Thursday, December 6, 2012

CART Problem Solving: Speech Recognition Part IV

CART Problem Solving Series

Sitting Apart
Handling Slides
Classroom Videos
Superscript and Subscript
Schlepping Gear
Late Hours
Expensive Machines
Communicating Sans Steno
Cash Flow
Test Nerves
Speech Recognition, Part I
Speech Recognition, Part II
Speech Recognition, Part III
Speech Recognition, Part IV

This video is only tangentially relevant to the post; I just found it adorable.

At long last, the final Speech Recognition installment.

CART PROBLEM:Speech recognition is almost always slower and less accurate than stenographic text entry, but there's a strong cultural push to use it, because it's perceived as cheaper and less complicated than hiring a qualified CART provider.

In the previous three posts, I discussed why speech recognition isn't yet capable of providing accurate text when presented with untrained multispeaker audio. I also spoke a bit about why the common assumption that it would only take a bit more development time and processing power to get to 100% accuracy is based on a misunderstanding of how language works and how speech recognition engines try to capture it.

Just because a lizard can play that bug-squishing iPhone game, it doesn't follow that upgrading the lizard to a cat will make it a champion at Dance Dance Revolution. A bigger speech corpus, faster computers, and even a neural-network pattern matching model still doesn't make up for the essential difference between human and mechanized speech recognition: Humans are able to make use of context and semantic cues; computers are not. Language is full of soundalike words and phrases, and imperfect audio is very much the rule and not the exception in most real-world situations.
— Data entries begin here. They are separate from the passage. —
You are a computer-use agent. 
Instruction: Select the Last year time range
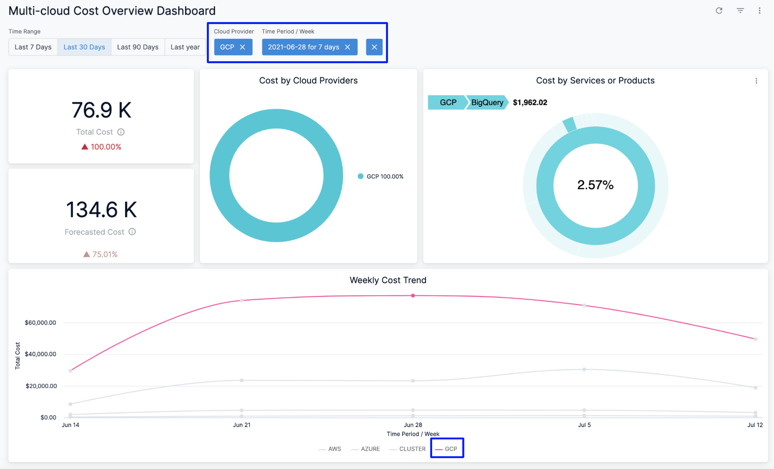pos(185,47)
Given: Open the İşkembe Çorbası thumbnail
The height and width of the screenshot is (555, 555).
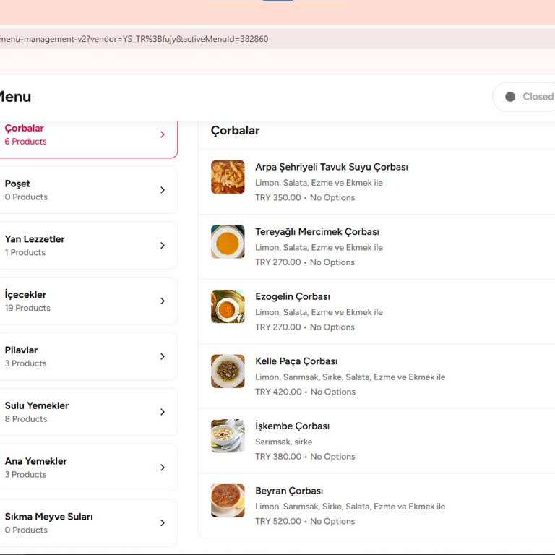Looking at the screenshot, I should (x=228, y=436).
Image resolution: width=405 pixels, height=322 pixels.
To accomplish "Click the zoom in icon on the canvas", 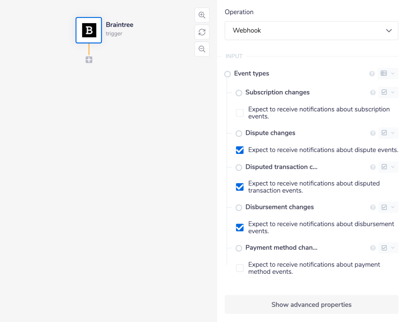I will 202,15.
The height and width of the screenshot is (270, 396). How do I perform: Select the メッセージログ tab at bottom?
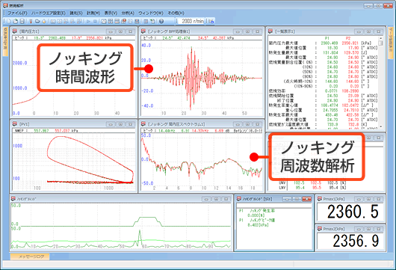tap(30, 257)
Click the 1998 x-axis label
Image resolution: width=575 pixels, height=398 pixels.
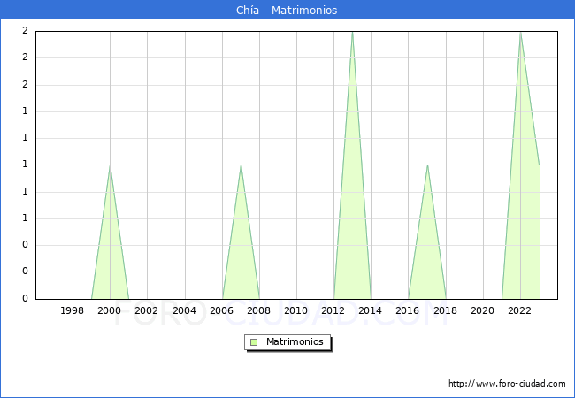click(x=73, y=310)
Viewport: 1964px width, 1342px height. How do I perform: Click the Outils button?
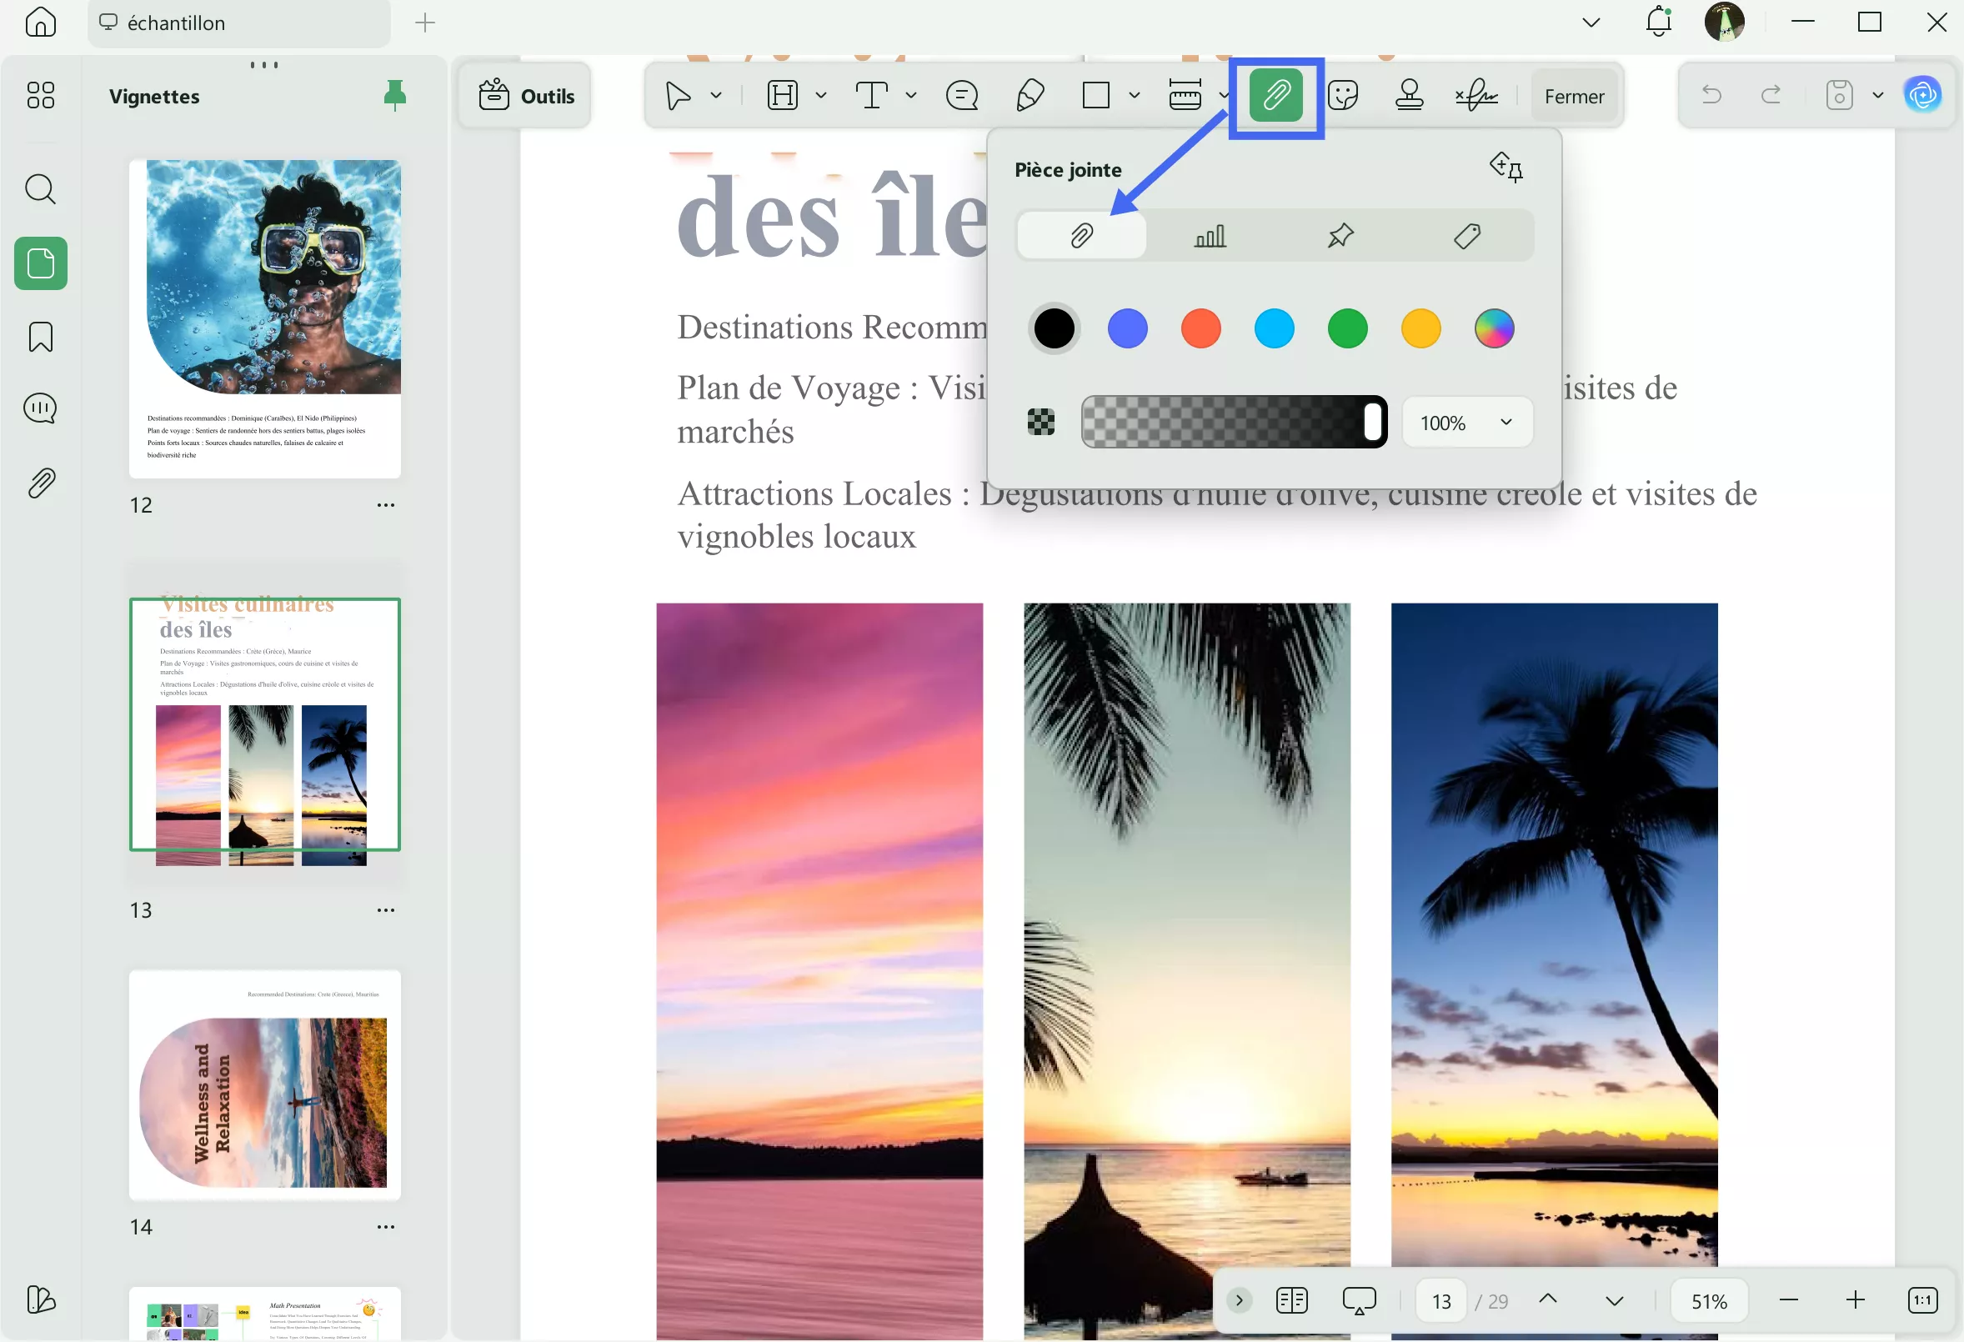(526, 96)
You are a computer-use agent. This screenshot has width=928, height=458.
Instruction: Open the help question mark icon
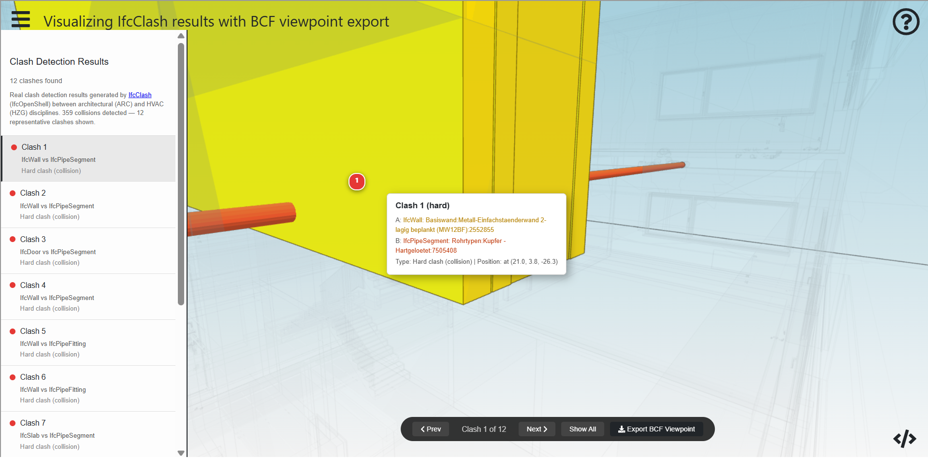[905, 22]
This means that humans will inevitably have the edge over computers in differentiating ambiguous sound patterns, and the improvements in speech recognition technology will follow an asymptotic trajectory, with each new improvement requiring vastly greater effort to achieve, and the final goal of accurate independent transcription a nearly impossible one, except in controlled settings, with a narrow range of speakers and vocabulary.

But of course there's a huge difference between a professional voice writer and an untrained one, and an even greater difference between any kind of respeaking system and a speaker-independent speech transcription program. Despite widespread public perception, voice writing isn't actually any easier to do than CART, and in fact is usually quite a bit harder in most circumstances.

The supposedly short training period is voice writing's major selling point over steno (aside from the cost of equipment), but from what I can tell, it's not actually true. You can train someone to a moderate degree of accuracy very quickly; all they have to do is speak into the microphone slowly and clearly, and it'll get a fair amount of words correct. For dictation or offline transcription, this can work well, assuming they have the stamina to speak consistently for long periods of time, because they can speak at a slow pace, stop, go back, and correct errors as they make them. Obviously, the closer a person's voice is to the standard paradigm (male, American, baritone), the better results they'll get. Many people with non-standard voices (such as this deaf female blogger) have a heck of a time getting software to understand them, even speaking as slowly and clearly as they can manage. But even for men with American accents, actual live realtime respeaking at CART levels of accuracy (ideally over 99% correct) is much, much harder than dictation.

* Short words are more difficult for the speech engine to recognize than multisyllabic words are, and are more likely to be ignored or mistranscribed.

* If the voice captioner does mostly direct-echo respeaking, meaning that they don't pronounce common words in nonstandard ways, they have to repeat multisyllabic words using the same number of syllables as in the original audio; if they try to "brief" long words by assigning a voice macro that lets them say the word in one syllable, they run up against the software's difficulty in dealing with monosyllabic words that I mentioned above.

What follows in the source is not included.